* Task objective
Where a line in the entries below contains the word "resolution", it counts; give the total by itself.

*** Begin section ***

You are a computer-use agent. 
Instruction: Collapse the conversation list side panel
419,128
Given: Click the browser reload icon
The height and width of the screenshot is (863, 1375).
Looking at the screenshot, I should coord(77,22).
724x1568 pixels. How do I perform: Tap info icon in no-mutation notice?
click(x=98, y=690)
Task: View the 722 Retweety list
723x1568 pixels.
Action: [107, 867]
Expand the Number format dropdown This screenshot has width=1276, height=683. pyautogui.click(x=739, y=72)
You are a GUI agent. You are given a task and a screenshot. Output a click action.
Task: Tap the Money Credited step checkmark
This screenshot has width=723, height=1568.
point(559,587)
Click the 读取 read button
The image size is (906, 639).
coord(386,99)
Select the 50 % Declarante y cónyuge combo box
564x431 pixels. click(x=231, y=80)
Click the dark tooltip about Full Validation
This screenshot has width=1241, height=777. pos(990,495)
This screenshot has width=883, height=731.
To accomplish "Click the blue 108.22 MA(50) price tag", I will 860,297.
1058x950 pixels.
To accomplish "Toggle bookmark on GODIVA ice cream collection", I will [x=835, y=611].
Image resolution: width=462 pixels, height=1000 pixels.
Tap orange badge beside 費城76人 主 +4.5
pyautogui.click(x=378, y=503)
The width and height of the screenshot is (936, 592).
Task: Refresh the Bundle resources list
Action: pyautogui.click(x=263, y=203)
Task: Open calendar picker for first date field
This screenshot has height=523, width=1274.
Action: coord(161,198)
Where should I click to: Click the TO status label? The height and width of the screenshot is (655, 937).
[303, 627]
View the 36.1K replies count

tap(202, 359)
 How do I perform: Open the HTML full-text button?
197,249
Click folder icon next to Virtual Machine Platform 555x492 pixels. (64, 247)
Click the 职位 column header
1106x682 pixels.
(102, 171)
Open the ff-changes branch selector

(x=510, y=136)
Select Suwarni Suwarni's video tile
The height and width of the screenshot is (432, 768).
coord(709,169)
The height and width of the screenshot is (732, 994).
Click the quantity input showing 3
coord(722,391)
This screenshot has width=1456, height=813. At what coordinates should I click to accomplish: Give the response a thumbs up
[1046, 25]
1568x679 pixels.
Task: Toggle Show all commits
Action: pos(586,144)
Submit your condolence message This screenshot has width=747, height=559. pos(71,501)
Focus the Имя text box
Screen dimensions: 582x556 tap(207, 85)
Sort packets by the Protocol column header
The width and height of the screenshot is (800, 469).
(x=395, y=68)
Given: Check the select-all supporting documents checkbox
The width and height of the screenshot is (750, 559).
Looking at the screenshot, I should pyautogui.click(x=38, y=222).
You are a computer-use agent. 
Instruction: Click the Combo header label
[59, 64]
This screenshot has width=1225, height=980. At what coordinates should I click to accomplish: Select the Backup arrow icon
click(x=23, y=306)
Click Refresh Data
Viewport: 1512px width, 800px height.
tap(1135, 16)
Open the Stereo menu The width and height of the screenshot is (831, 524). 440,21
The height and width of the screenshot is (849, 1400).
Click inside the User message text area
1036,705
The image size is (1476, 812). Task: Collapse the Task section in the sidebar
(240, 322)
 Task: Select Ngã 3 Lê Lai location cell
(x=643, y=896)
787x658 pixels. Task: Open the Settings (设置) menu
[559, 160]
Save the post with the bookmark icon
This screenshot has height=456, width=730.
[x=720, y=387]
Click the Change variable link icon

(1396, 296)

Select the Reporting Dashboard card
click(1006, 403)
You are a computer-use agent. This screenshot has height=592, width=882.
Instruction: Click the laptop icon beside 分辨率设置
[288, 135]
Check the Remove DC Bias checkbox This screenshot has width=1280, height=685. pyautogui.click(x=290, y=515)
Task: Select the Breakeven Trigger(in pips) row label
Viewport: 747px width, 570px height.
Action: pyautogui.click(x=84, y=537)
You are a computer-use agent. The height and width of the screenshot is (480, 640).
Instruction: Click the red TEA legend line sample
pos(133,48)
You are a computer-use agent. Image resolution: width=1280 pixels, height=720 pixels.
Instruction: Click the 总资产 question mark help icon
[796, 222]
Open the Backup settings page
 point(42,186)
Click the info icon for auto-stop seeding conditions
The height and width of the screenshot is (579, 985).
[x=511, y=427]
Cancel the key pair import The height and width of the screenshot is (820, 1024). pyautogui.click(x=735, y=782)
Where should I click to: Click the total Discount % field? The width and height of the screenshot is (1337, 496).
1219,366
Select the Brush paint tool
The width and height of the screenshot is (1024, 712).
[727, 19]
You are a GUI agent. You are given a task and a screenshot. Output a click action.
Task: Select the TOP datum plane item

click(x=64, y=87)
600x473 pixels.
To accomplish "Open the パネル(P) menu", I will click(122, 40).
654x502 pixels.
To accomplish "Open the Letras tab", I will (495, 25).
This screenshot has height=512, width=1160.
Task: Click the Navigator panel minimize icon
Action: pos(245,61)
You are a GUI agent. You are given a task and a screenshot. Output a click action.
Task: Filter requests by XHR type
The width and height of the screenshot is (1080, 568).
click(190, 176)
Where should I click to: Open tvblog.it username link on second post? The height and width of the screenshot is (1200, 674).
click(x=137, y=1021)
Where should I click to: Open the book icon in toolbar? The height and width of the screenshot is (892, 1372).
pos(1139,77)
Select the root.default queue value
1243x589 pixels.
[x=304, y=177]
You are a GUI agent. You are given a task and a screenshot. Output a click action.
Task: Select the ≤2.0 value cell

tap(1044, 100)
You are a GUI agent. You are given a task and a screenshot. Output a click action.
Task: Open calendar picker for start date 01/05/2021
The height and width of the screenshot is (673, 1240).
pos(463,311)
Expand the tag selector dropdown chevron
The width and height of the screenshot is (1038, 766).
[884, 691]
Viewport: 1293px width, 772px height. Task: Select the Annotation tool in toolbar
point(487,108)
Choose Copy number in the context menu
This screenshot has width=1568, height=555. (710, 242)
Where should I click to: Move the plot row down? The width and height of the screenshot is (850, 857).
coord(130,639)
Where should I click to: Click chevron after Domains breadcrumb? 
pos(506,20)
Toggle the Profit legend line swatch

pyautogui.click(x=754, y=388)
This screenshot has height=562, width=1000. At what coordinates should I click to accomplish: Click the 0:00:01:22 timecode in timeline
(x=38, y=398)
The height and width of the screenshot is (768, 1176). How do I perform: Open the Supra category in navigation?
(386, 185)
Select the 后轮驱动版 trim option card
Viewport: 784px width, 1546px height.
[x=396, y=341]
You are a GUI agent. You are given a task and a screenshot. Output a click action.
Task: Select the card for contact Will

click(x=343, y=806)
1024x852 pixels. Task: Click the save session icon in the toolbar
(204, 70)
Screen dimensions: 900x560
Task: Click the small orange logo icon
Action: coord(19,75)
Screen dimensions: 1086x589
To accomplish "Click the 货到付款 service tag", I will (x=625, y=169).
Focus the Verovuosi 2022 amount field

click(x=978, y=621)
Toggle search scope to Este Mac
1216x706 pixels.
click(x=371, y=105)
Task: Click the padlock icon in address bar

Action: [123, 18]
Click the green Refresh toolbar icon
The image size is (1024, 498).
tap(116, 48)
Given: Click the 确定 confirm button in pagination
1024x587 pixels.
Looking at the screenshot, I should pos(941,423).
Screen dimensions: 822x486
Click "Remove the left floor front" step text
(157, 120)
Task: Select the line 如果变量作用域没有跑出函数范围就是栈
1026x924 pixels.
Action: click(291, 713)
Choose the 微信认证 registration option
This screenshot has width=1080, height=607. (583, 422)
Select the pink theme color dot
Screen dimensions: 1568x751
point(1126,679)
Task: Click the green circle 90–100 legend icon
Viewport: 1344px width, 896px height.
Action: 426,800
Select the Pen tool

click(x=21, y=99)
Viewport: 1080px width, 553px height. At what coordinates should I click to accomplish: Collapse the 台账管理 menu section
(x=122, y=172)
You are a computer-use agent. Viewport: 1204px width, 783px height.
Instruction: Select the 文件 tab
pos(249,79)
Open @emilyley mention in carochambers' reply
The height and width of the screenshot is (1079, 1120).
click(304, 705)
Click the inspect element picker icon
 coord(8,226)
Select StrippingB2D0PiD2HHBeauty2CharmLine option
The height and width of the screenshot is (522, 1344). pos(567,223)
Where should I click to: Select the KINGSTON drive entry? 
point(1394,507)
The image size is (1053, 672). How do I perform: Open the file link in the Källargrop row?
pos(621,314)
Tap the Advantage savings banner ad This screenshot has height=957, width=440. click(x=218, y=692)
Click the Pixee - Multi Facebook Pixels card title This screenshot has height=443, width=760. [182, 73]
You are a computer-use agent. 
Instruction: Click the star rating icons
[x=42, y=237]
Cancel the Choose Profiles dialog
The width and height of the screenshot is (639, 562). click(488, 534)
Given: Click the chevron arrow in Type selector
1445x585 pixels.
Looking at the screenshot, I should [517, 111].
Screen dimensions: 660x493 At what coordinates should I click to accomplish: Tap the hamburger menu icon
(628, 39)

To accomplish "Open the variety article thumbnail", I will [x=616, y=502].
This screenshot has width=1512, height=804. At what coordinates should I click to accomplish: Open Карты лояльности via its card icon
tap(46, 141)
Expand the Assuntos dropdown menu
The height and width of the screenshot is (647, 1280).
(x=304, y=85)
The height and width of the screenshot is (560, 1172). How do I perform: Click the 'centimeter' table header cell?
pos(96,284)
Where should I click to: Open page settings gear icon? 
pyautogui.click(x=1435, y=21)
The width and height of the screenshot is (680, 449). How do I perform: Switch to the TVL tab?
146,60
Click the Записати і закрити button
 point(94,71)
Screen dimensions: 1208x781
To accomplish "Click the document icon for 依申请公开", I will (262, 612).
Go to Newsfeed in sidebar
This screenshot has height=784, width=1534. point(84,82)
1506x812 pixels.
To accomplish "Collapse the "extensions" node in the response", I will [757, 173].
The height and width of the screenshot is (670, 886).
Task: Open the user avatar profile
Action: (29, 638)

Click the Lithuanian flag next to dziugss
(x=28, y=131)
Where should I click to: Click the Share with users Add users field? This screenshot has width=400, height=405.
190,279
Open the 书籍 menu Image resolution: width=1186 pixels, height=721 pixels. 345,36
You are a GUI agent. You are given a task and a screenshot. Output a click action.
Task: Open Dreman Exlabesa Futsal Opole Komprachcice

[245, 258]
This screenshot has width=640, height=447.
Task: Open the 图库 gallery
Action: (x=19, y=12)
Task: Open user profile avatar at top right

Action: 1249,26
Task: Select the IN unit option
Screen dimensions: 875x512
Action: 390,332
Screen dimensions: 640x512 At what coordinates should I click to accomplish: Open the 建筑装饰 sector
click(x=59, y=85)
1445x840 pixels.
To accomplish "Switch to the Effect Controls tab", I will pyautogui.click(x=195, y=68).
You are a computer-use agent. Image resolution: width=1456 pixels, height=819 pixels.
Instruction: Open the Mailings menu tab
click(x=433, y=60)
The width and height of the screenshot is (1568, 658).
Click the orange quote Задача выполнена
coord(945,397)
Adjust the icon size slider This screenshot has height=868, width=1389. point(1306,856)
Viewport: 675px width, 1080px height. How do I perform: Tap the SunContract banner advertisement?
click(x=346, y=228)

*** End section ***

* Reply to the task
4